===== SOURCE DOCUMENT =====

It’s not old news. It’s still happening all the time.

For example, a story ran in the Oct. 5 print edition of The New York Times with this headline: “FDA Approves a New HIV-Prevention Drug, but Not for Women.”

According to the Times, the drug’s manufacturer only tested it in “men and transgender women.” In response, the FDA’s approval explicitly excluded “individuals who have receptive vaginal sex, which may include cisgender women and many transgender men, and does not outline a plan for making the drug available to them,” according to the story.

Another recent example: Over the summer, a study in JAMA Oncology showed that clinical trials for new cancer medications rarely analyzed data by race or ethnicity and consistently underrepresented black and Hispanic patients compared to their relative proportion of the total U.S. population.

Women are also underrepresented in studies of cancer, certain types of heart disease, as well as HIV. And a 2016 study conducted by Women's Health Research at Yale and the University of California, San Francisco found that few medical devices are assessed by sex and gender with regard to safety and effectiveness.

===== SOURCE MATERIAL =====

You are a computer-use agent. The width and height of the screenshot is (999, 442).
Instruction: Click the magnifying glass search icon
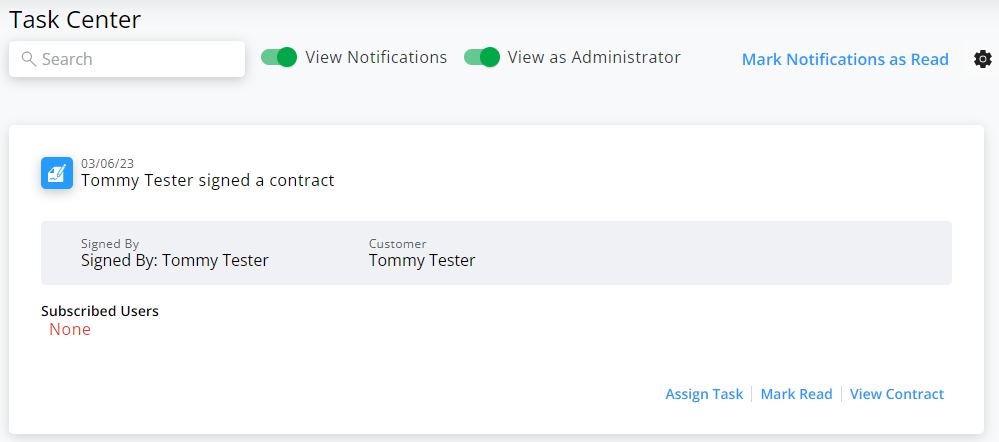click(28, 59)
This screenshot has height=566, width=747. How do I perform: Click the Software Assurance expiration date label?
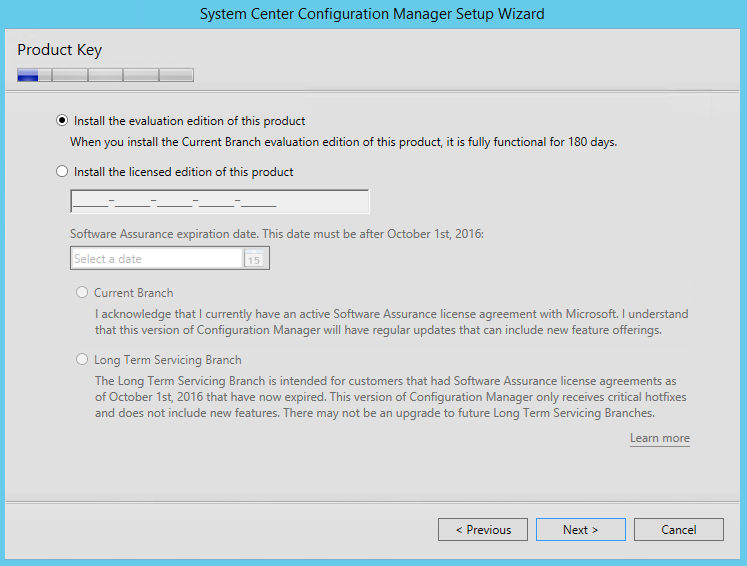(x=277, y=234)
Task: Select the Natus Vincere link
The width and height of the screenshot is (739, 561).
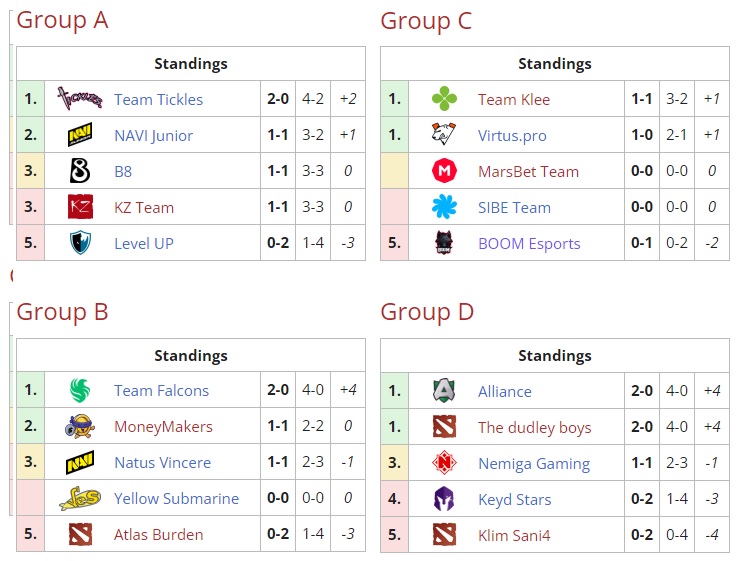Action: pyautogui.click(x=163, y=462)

=====

TASK:
In the passage on medical studies, begin at the words "For example, a" and stop after "total U.S. population.", substituting "drug trials" for "clinical trials". The material was drawn from a separate source.

ANSWER:
For example, a story ran in the Oct. 5 print edition of The New York Times with this headline: “FDA Approves a New HIV-Prevention Drug, but Not for Women.”

According to the Times, the drug’s manufacturer only tested it in “men and transgender women.” In response, the FDA’s approval explicitly excluded “individuals who have receptive vaginal sex, which may include cisgender women and many transgender men, and does not outline a plan for making the drug available to them,” according to the story.

Another recent example: Over the summer, a study in JAMA Oncology showed that drug trials for new cancer medications rarely analyzed data by race or ethnicity and consistently underrepresented black and Hispanic patients compared to their relative proportion of the total U.S. population.